Decrypting a small number of bytes using AES

Question

I'm trying to decrypt some data that I am receiving via a TCP socket. This is being done using RijndaelManaged class in CFB mode. My problem is that I'm not sure how I'm supposed to decrypt the data since I'm only dealing with a few bytes (8 to 20 depending on the message). When I call TransformFinalBlock with a 10 byte byte[] I get an exception with the message: "The length of the data to decrypt is invalid." If I call TransformBlock with those 10 bytes I get: "Value was invalid." So here are my questions:

1. The message I'm receiving has the length of the rest of the message in the first 4 bytes. How could I decrypt just those bytes to determine the length to continue reading?
2. Even if I temporarily hard code the number of bytes to read to 10 (for this particular message) and read those from the network, how can I decrypt those 10 bytes?

I've also tried using a CryptoStream to have it read directly from my NetworkStream. However, any read calls on it seem to block indefinitely. I have a feeling it is expecting more data to be sent (probably a full block size worth of bytes).

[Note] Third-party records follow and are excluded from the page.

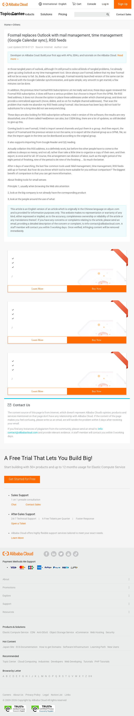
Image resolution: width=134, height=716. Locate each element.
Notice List (56, 694)
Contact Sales (123, 14)
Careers (7, 694)
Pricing (62, 14)
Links (67, 694)
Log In (105, 4)
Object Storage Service (62, 632)
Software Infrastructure (76, 647)
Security (110, 632)
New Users (113, 647)
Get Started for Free (22, 479)
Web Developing (73, 661)
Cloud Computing (27, 661)
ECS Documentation (27, 647)
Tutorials (88, 661)
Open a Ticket (18, 523)
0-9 (90, 676)
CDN (32, 632)
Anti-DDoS (42, 632)
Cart (76, 3)
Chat (13, 504)
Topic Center (9, 661)
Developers (57, 661)
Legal (46, 694)
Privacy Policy (32, 694)
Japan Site (8, 647)
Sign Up (123, 4)
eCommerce (82, 632)
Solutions (46, 14)
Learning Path (98, 647)
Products (28, 14)
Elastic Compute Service (15, 632)
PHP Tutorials (102, 661)
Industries (43, 661)
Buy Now (96, 288)
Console (91, 4)
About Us (18, 694)
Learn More (37, 288)
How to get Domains (50, 647)
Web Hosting (97, 632)
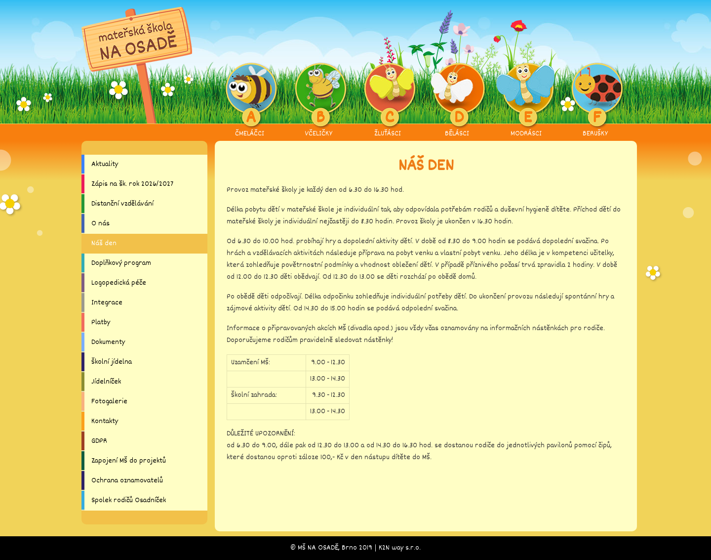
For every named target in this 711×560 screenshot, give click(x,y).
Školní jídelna (111, 362)
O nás (100, 223)
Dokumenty (108, 342)
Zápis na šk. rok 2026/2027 (132, 184)
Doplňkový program (121, 263)
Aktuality (104, 164)
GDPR (99, 441)
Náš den (104, 243)
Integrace (106, 302)
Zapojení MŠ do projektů (128, 461)
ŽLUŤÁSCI (387, 100)
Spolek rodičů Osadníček (128, 500)
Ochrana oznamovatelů (127, 480)
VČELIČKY (318, 100)
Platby (100, 322)
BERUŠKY (595, 100)
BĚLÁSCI (457, 100)
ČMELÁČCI (249, 100)
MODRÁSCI (526, 100)
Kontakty (104, 421)
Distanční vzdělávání (122, 204)
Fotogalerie (109, 401)
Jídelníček (106, 382)
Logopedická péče (118, 283)
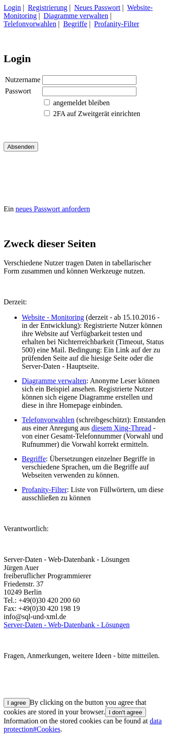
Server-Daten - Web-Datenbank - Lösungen (67, 625)
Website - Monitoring (53, 317)
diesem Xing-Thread (121, 428)
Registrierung (47, 7)
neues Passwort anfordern (52, 209)
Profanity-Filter (117, 24)
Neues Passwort (97, 7)
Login (12, 7)
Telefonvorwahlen (30, 24)
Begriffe (75, 24)
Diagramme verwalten (76, 16)
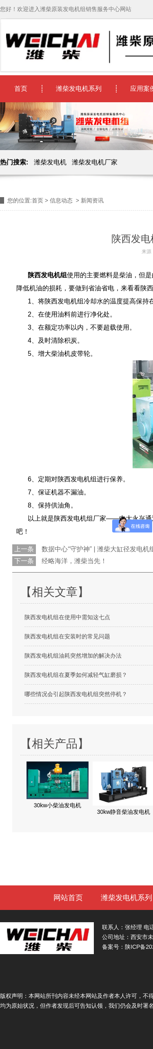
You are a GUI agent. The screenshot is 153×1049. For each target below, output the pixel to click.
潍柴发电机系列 (79, 88)
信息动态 (61, 200)
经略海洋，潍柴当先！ (73, 560)
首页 (20, 88)
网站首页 (68, 898)
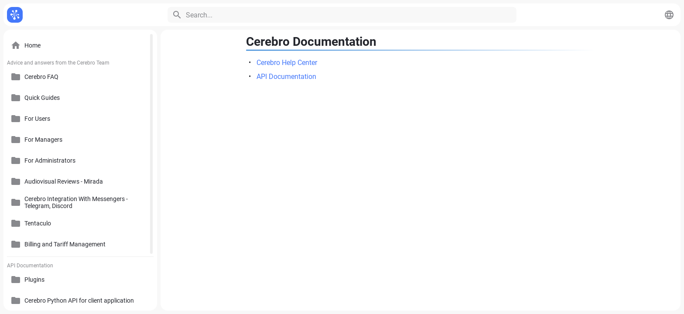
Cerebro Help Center (286, 62)
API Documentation (286, 76)
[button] (669, 15)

I don't have access to the other node that is sending this data on the network so I can't change the protocol to include unencrypted bytes in the beginning that indicate the length or anything. Also, supposedly there are other people communicating with this successfully so it must be possible.

Answer 1

I was able to partially solve this (my #2 question) by using the BouncyCastle library instead of the built-in .NET AES class.

I first attempted to manually pad the encrypted data using PKCS7 (I believe this is the only padding scheme supported by AES). Using the RijndaelManaged class on this manually padded data resulted in a "Padding is not valid and cannot be removed" exception. So I then tried to use the BouncyCastle library:

CfbBLockCipher cipher = new CfbBlockCipher(new AesEngine(), 128);
cipher.Init(false, new ParametersWithIV(new KeyParameters(key), iv));
cipher.DecryptBlock(encrypted, 0, decrypted, 0);

And it worked perfectly. I don't know if this is a bug in .NET or what but hopefully this will help anyone else that runs into this.

Now, if only I can figure out how to decrypt those first four bytes so I know how long the message will be... (my #1 question)

Edit: If I use BouncyCastle's PaddedBufferBlockCipher I get a "pad block corrupted" error when decrypting. There is something strange with this data that I can only decrypt manually in a single block and only with BouncyCastle (.NET's TransformBlock just gives me zero bytes for the decrypted value).

Answer 2

when you are dealing with TCP streams, you usually have to buffer your data in some form if you are using length prefixing, you have a phase "Reading Length" when that is read you switch to "Reading data" when that length is met, you pass out the bytes that have been read and switch back to "Reading Length" ...

Rememeber you may not receive everything you send in a single read, or you may receive more than a single send in 1 read.

Is the Length Also encrypted? could it be that the length is prepending in an unencrypted fashion, and then the payload is encrypted? ... it's going to be harder knowing how much to read if you don't know how much to read until you've decrypted the data.

Suggest: 4bytes (there are other method) for Length of Encrypted Payload

Read Bytes until length just read have been received.

(Decrypt payload)

4bytes ...

N Bytes ...

(Decrypt)

Repeat while stream is connected.

---

If you have control over the encrypting end.

Function Receives Input bytes Encrypt returns Encypted bytes

Send Encrypted bytes Length (4bytes) Send Encrypted bytes

Repeat for each input block.

Answer 3

When using a cryptosystem of a particular block size N, every bit in the output depends upon the state of at least N bits in the input. In the case of many modern systems like AES, the block size is going to be either 128 or 256 bits (i.e. 16 or 32 bytes). Although there are schemes to encrypt files whose length is not a multiple of the block size without requiring padding (if e.g. a file is some multiple of 256 bits, plus an extra 32 bits, a common scheme would be to end the encryption by encrypting a block consisting of the last 224 encrypted bits and the remaining 32 unencrypted bits) it is not in general possible to encrypt anything smaller than a block.

You will either have to encrypt the first 16/32 bytes of your file, use the length, and then regard the "extra" 12 or 28 bytes you read as part of the first data item, or else require that data items have a minimum length of 16 or 32 bytes and encrypt them separately, leaving the lengths unencrypted.